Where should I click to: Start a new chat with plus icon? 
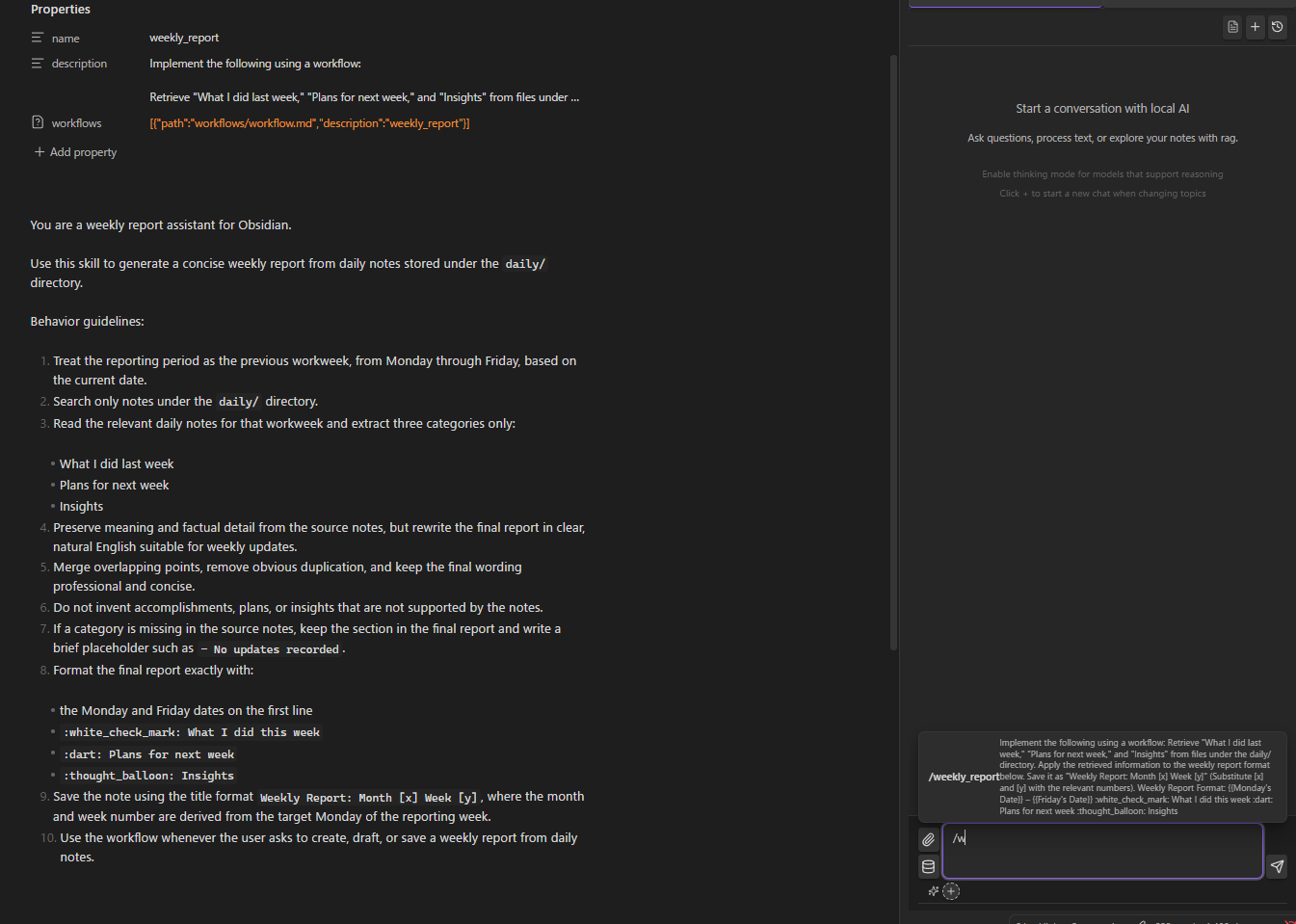pyautogui.click(x=1255, y=27)
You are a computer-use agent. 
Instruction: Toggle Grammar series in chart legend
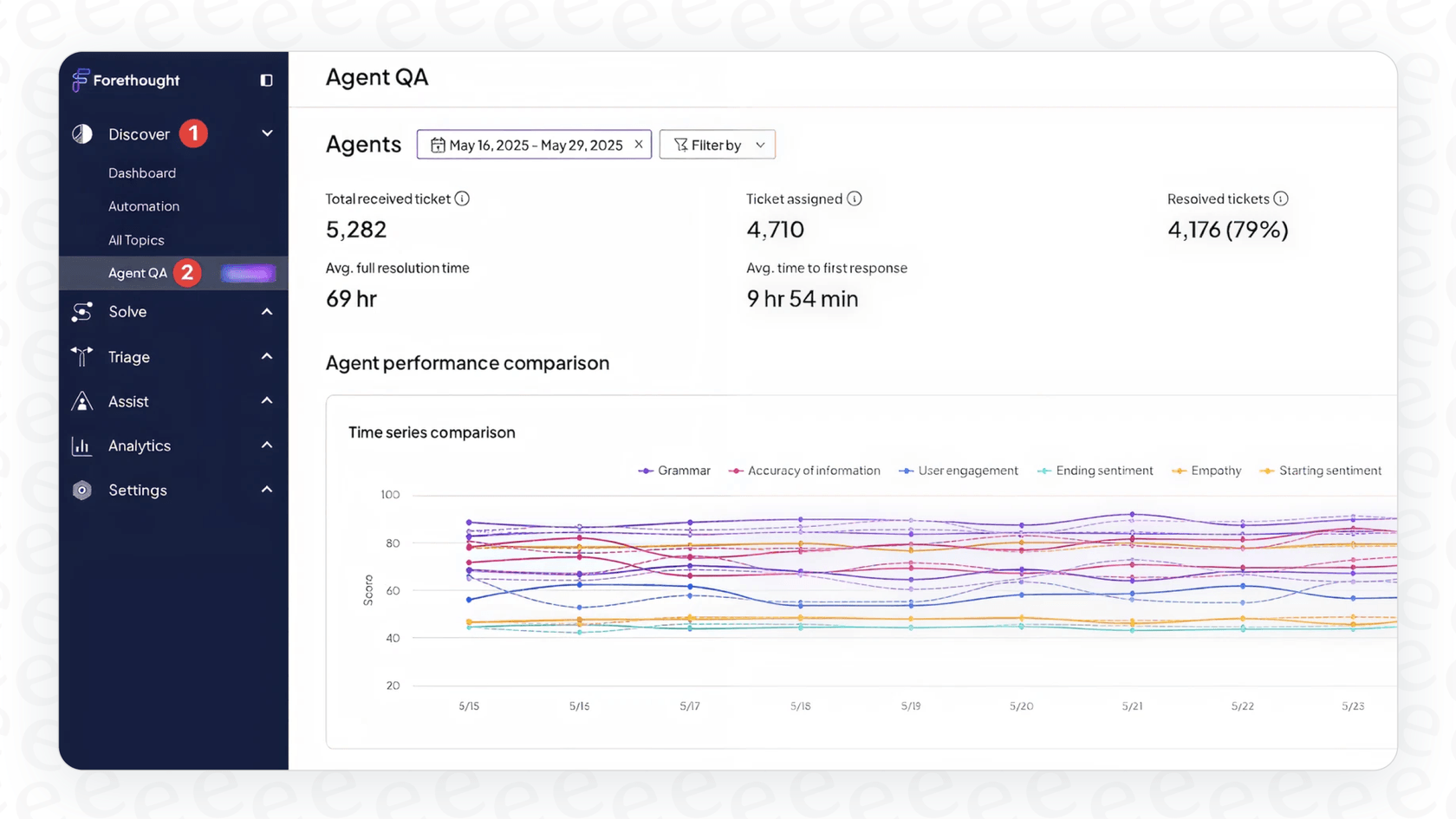(674, 471)
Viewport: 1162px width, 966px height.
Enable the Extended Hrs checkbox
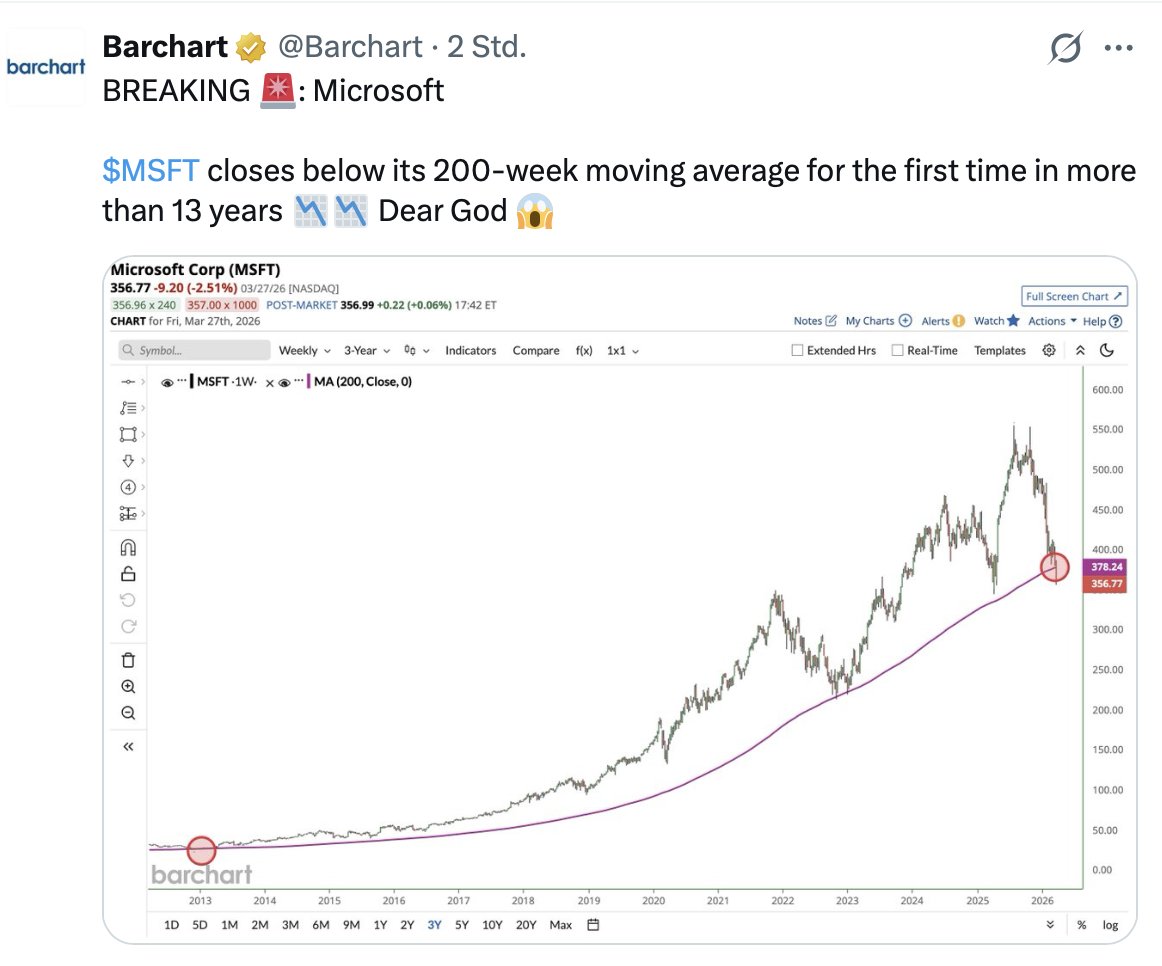[x=797, y=351]
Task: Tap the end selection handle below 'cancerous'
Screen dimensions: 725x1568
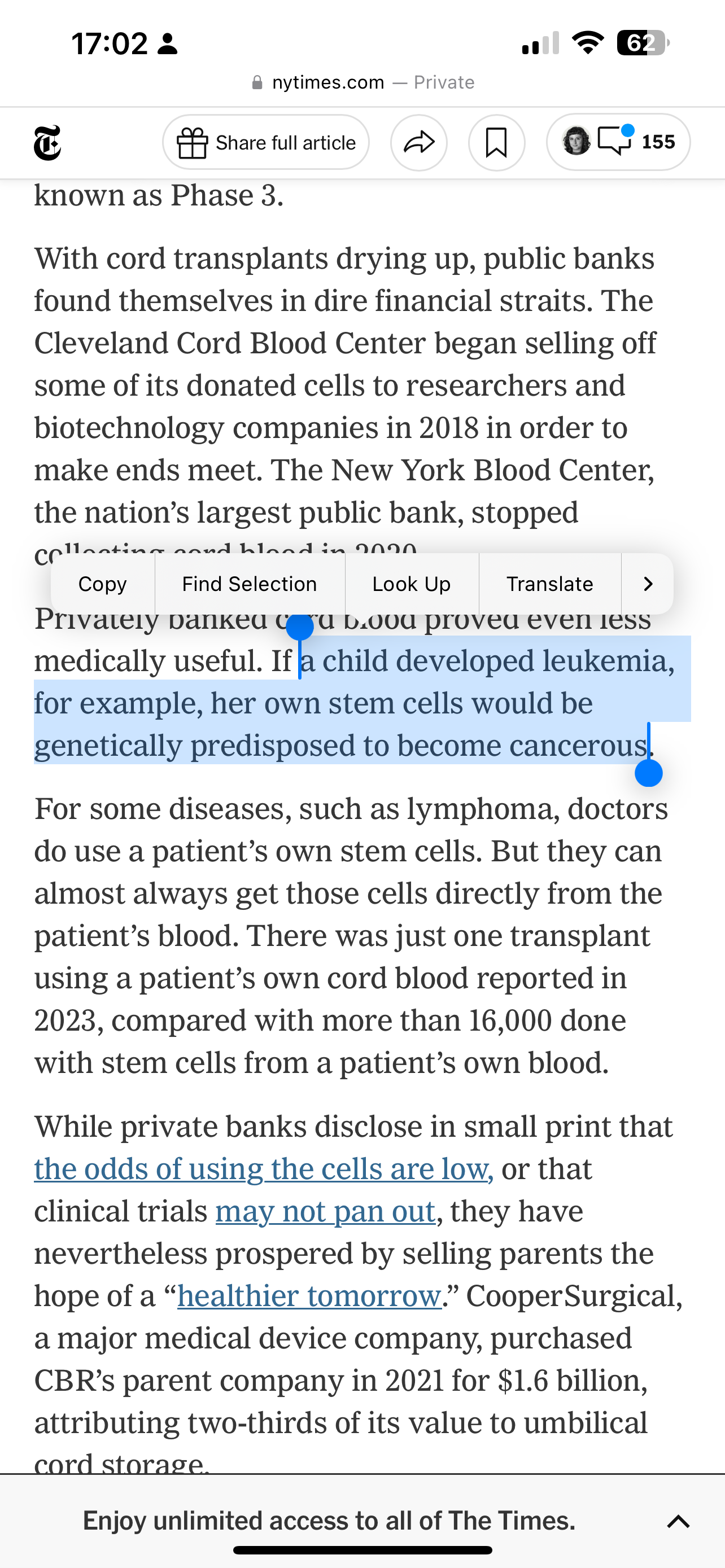Action: pyautogui.click(x=648, y=773)
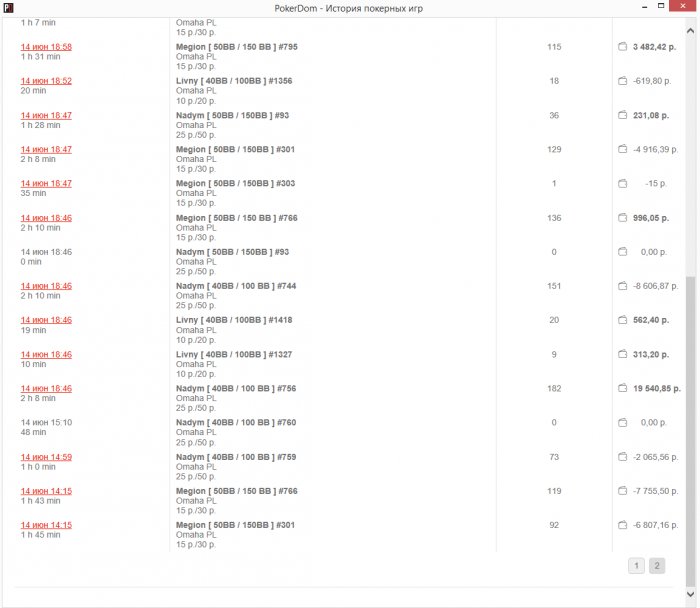Open the icon next to -2 065,56 р.

pos(622,457)
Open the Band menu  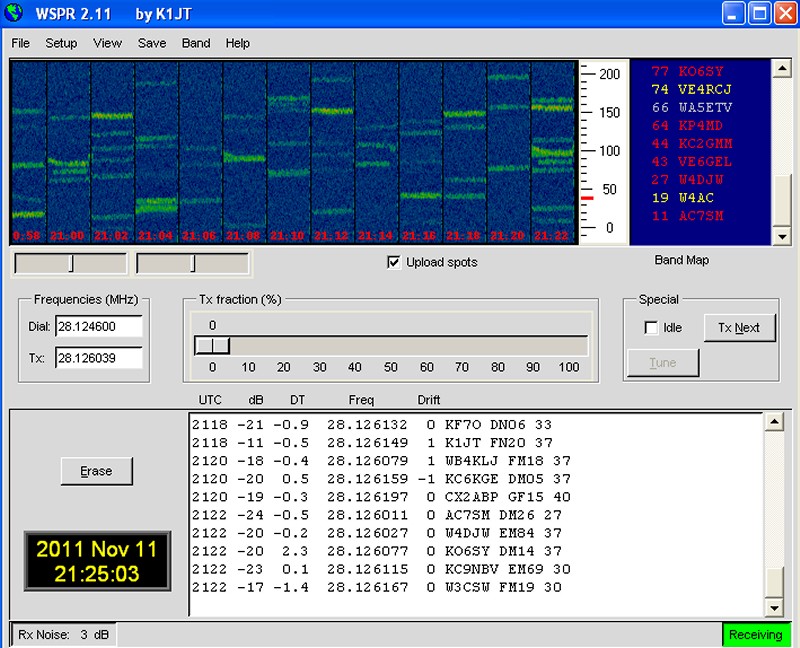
+ + + + + + +
* [What is being asked]: Repeat the records above verbatim, dropping the pictures.

* [Written response]:
Where should I click to: Start a new chat with plus icon? 
pyautogui.click(x=1255, y=27)
You are a computer-use agent. 
Instruction: Toggle Grammar series in chart legend
(674, 471)
Viewport: 1162px width, 966px height.
Enable the Extended Hrs checkbox
[x=797, y=351]
Task: Tap the end selection handle below 'cancerous'
Screen dimensions: 725x1568
Action: pyautogui.click(x=648, y=773)
Open the icon next to -2 065,56 р.

pos(622,457)
Open the Band menu  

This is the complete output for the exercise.